▶ **SOURCE RECORDS**
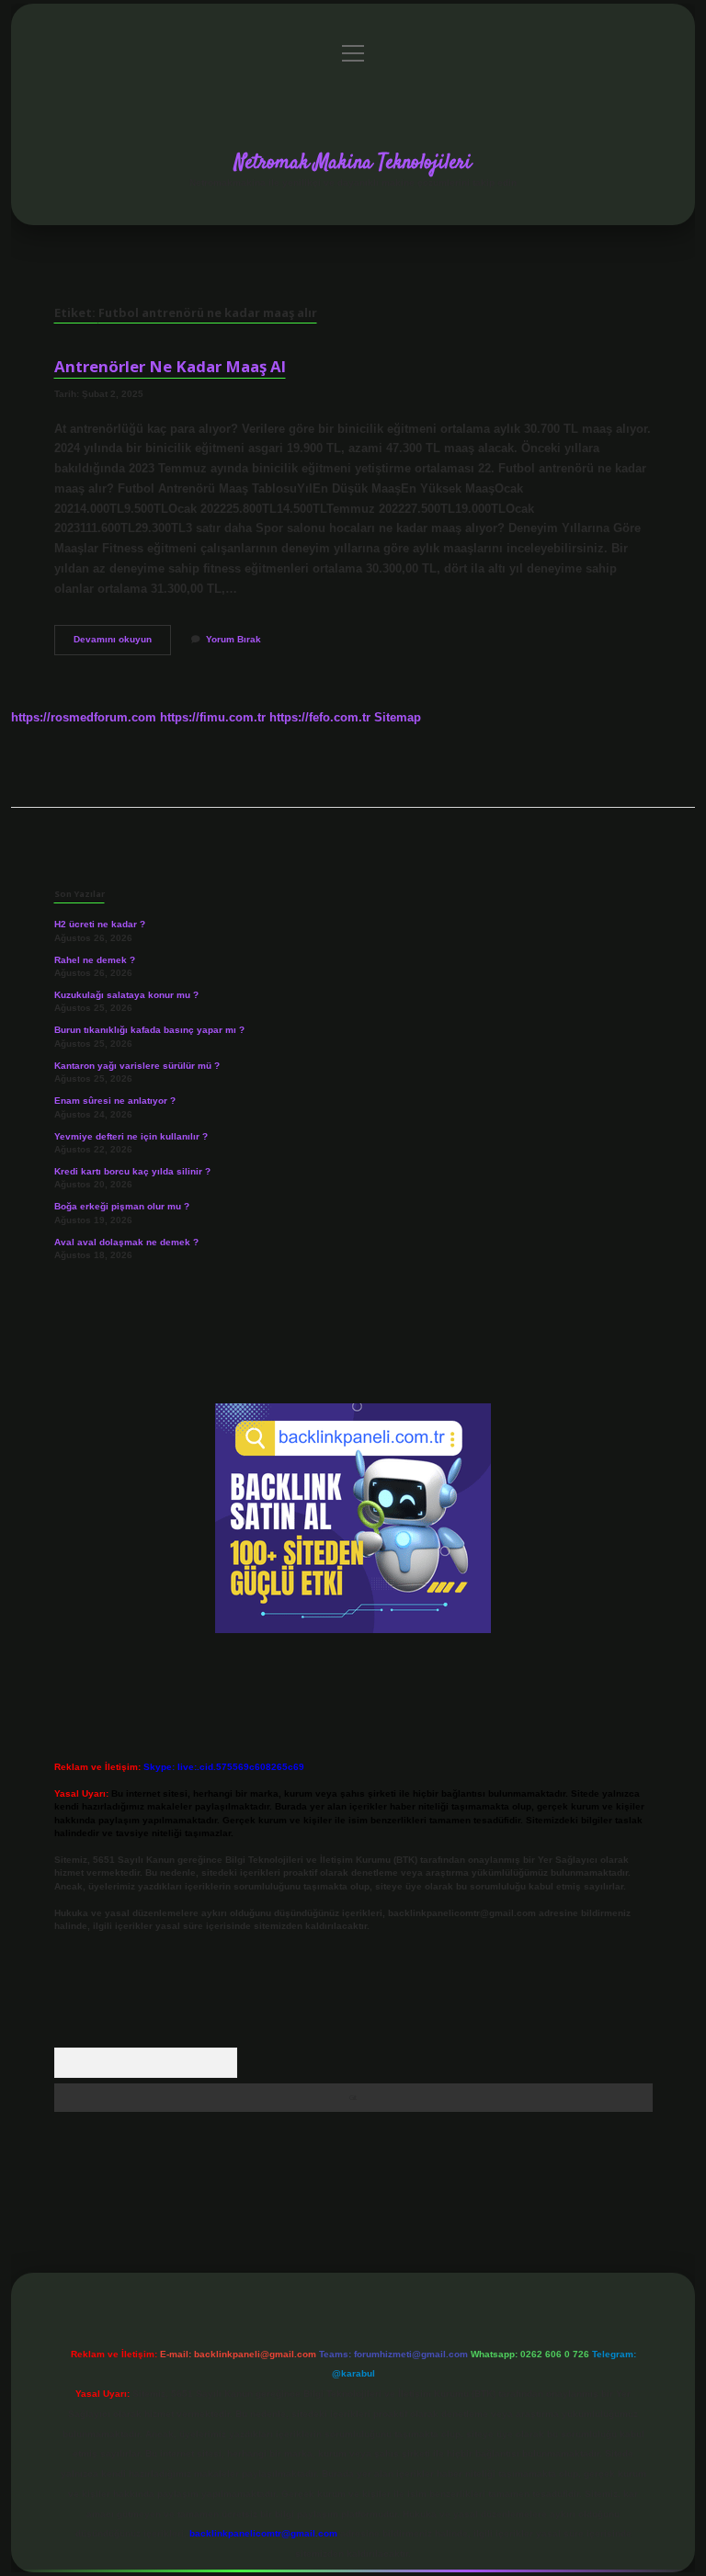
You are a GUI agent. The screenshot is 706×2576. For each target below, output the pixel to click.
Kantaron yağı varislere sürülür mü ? (137, 1066)
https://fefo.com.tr (319, 717)
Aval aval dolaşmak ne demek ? (126, 1242)
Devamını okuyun (122, 643)
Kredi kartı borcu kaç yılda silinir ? (132, 1171)
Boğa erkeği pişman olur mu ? (121, 1206)
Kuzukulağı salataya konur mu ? (126, 995)
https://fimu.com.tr (213, 717)
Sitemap (397, 717)
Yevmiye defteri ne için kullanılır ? (131, 1136)
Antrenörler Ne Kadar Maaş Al (170, 366)
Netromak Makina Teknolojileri (353, 162)
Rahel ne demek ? (94, 960)
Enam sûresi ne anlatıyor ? (115, 1100)
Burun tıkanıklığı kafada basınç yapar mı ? (149, 1030)
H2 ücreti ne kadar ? (99, 924)
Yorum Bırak (233, 639)
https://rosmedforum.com (83, 717)
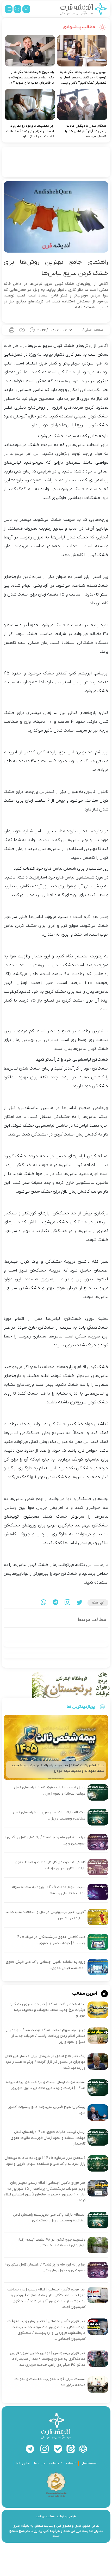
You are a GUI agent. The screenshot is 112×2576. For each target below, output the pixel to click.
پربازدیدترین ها (81, 1707)
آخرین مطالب (85, 1993)
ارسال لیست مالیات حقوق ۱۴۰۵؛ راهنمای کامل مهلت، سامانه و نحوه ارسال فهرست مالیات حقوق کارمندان (48, 2137)
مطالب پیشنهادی (79, 27)
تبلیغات (71, 2464)
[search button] (17, 9)
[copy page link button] (22, 330)
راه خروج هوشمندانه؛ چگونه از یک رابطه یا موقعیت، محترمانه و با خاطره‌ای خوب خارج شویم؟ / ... (31, 77)
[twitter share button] (79, 1602)
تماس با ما (23, 2464)
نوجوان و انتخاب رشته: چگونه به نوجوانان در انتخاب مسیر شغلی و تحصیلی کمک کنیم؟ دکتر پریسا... (83, 77)
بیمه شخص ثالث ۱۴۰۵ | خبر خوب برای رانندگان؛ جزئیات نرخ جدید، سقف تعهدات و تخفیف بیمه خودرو (47, 2010)
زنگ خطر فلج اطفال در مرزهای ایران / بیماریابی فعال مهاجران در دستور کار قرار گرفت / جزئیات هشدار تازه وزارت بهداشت (45, 2062)
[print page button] (12, 330)
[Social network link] (83, 2449)
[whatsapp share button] (43, 1602)
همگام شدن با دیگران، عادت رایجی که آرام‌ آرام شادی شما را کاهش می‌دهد (85, 131)
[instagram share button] (67, 1602)
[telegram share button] (55, 1602)
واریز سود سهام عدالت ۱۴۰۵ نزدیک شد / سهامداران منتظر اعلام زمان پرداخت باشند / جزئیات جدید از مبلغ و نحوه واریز (45, 2036)
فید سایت (55, 2464)
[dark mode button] (26, 9)
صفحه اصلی (93, 329)
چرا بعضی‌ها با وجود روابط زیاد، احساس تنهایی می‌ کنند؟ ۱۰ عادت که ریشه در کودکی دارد (30, 131)
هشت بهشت (45, 2516)
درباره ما (39, 2464)
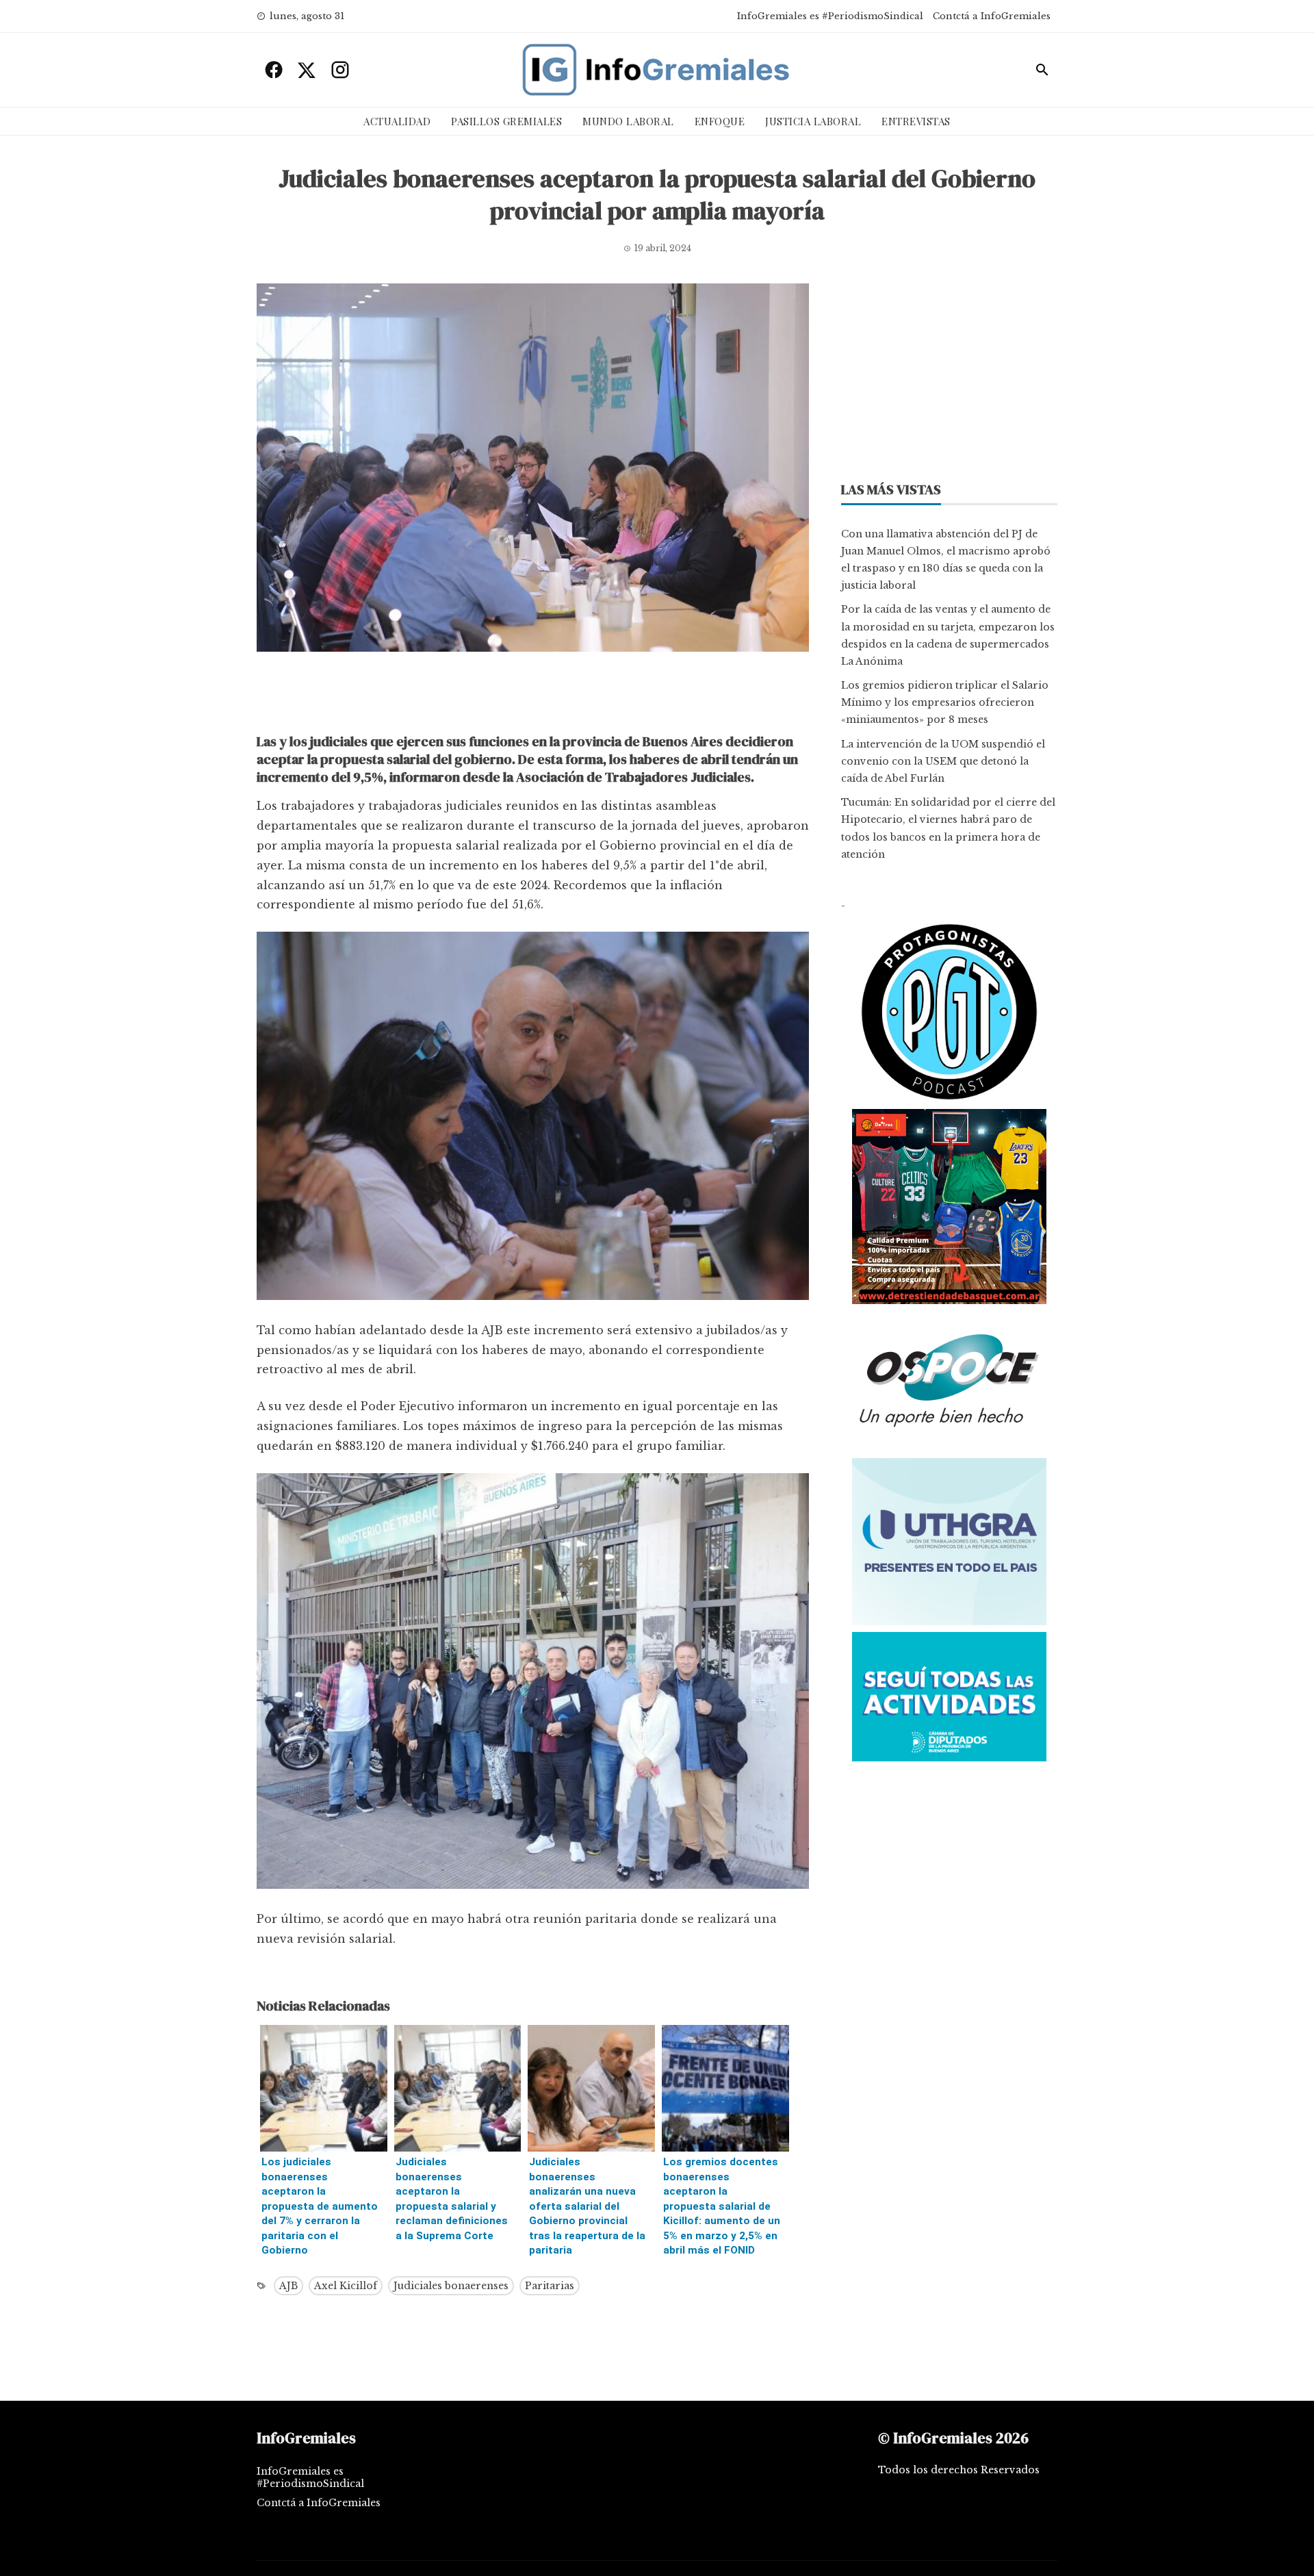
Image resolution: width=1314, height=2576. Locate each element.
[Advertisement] (533, 696)
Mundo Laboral (628, 121)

▶ **BRIEF**
A clean copy is needed of the lines in the listing above from the one with "Burun tıkanıklığı kafada" through the one with "You are a GUI agent. The screenshot is 112×2576.", exact in every word and free of pictures.

▶ **WRITTEN RESPONSE**
Burun tıkanıklığı kafada basınç yapar mı ? (149, 1030)
H2 ücreti ne kadar ? (99, 924)
Yorum Bırak (233, 639)
https://rosmedforum.com (83, 717)
You are a GUI agent. The screenshot is 112×2576. For each target below, output the pixel to click.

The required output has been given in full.